Years ago, when I first became engaged, my sister caught me admiring my engagement ring. “You’ll stop doing that after a while,” she said. I found that remark disturbing. I didn’t want to cease to see my ring as beautiful any more than I wanted to cease to love the man who had given it to me. It will happen to you though, her words suggested, independently of what you want. It will happen to you. Kierkegaard talks about that dynamic in the first volume of his two-volume work Either-Or. Everything disappoints, he, or at least one of his pseudonyms, says there.
But does everything have to disappoint? I have never ceased to see my engagement ring as beautiful, just as I have never ceased to love the man who gave it to me. I’m a very materialistic person, in a way. I have lots of things, lots of nice things in which I take enormous pleasure that does not diminish with time. I collect paintings and fountain pens and antiques of various sorts, and each one of these possessions adds immeasurably to the quality of my life.

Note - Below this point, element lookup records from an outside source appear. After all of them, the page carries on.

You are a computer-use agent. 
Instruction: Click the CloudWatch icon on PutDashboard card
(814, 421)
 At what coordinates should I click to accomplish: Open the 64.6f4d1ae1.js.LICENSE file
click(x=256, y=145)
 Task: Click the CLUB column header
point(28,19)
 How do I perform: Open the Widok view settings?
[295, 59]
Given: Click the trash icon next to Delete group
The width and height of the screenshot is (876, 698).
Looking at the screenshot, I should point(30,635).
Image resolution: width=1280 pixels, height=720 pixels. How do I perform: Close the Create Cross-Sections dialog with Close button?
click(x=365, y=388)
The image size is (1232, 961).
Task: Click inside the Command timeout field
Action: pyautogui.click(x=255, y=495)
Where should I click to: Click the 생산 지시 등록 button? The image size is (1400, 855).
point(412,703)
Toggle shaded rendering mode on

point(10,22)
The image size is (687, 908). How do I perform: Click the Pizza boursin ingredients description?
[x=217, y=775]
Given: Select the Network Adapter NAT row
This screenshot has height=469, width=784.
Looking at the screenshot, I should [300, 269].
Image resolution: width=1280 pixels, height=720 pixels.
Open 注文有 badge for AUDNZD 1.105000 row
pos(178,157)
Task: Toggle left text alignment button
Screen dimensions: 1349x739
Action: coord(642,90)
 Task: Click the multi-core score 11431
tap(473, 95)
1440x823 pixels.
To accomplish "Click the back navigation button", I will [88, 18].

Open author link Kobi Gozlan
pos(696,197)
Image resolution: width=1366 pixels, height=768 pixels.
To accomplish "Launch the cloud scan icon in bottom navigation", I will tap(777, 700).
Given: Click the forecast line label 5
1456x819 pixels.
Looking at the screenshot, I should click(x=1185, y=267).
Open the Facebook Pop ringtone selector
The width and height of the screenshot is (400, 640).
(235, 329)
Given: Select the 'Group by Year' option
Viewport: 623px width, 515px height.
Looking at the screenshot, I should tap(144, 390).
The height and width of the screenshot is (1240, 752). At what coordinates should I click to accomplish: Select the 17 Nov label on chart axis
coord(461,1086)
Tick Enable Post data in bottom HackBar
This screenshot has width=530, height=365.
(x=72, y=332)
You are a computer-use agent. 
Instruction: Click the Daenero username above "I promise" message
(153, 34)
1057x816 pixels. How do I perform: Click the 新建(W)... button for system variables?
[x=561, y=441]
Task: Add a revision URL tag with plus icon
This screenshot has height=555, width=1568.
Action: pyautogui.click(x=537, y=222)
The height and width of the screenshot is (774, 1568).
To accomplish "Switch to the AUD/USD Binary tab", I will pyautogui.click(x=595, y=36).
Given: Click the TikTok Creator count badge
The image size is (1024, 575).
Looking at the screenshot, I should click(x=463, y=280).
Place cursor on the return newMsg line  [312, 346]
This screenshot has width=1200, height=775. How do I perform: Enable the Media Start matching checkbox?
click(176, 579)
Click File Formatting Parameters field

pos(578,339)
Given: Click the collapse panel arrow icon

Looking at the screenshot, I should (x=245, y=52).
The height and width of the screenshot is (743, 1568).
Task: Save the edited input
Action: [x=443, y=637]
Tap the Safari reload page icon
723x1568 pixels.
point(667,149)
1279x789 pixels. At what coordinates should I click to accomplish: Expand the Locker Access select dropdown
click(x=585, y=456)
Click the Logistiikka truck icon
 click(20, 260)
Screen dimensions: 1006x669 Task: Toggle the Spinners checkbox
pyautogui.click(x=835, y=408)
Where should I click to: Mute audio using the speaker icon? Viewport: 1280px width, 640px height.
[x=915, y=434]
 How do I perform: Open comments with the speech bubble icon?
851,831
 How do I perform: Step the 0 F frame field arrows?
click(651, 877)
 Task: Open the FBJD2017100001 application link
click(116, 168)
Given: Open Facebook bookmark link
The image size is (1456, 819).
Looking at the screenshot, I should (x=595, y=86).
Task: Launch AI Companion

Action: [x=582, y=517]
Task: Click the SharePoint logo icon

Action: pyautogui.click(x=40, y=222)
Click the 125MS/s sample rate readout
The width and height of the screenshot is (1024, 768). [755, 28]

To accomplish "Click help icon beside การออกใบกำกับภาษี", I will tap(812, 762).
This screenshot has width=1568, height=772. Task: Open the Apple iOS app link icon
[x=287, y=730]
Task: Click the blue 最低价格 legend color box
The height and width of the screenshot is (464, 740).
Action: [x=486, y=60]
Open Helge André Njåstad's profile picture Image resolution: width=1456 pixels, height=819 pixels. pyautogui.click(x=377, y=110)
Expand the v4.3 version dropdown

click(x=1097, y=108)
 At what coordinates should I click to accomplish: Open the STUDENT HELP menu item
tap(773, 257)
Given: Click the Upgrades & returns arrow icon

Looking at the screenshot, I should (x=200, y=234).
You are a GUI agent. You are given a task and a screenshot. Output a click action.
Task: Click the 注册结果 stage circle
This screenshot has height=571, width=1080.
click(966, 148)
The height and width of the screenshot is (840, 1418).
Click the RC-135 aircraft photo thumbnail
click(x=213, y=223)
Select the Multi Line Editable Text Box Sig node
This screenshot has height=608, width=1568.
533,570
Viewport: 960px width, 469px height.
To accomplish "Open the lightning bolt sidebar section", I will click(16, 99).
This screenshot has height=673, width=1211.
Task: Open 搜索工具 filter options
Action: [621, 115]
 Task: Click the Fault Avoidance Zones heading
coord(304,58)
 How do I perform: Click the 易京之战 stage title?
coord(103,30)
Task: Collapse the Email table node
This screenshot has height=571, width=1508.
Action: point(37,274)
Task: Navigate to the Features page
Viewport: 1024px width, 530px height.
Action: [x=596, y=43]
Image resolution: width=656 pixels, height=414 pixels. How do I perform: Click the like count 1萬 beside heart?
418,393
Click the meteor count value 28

I love to sit at my table in the morning and sip my coffee (I love coffee!) and look at the two paintings I’ve hung on the wall on the far side of the table. One is a landscape I found in an antique store and the other is a still life I did myself. They are not great masterpieces, but they are very nice and I derive enormous pleasure from looking at them. I look at them in the morning when I am having my coffee and in the evening when I am having dinner. I often work at that table in the afternoon and I’ll glance admiringly up at them periodically even then.
I don’t know what it is exactly that I like so much about them. Each is rough, and yet each is the product of some person’s vision. I like people. They are endlessly fascinating to me. I love handiwork because you can see the humanity in it. I like things because I like creation. I value it as something beautiful and moving. One reader of Lyubomirsky’s article observed that the reason her marriage had been happy until her husband’s death was that they had “had God.” Another reader pointed out, however, that that approach to keeping love alive won’t work for everyone because not everyone is religious. He (she?) went on to point out, however, that “looking beyond oneself and working toward the greater good (of one’s spouse, family, community, world) may be an essential element in the pursuit of lifelong happiness.” I’d agree with that. I’d argue, however, that unless you think that creation, or the universe, or whatever, is good, then even the “greater good” of one’s spouse, family, community, and even the world, will ultimately fall flat.
The challenge, I’d argue, to achieving an enduring happiness is that we’ve programmed ourselves, in a sense, to believe that happiness is inherently fleeting. That the thrill of acquisition is the only thrill there is. Whether that is the fault of consumer capitalism alone or whether it is an expression of something inherent in human nature, I’ll leave it to the reader to decide.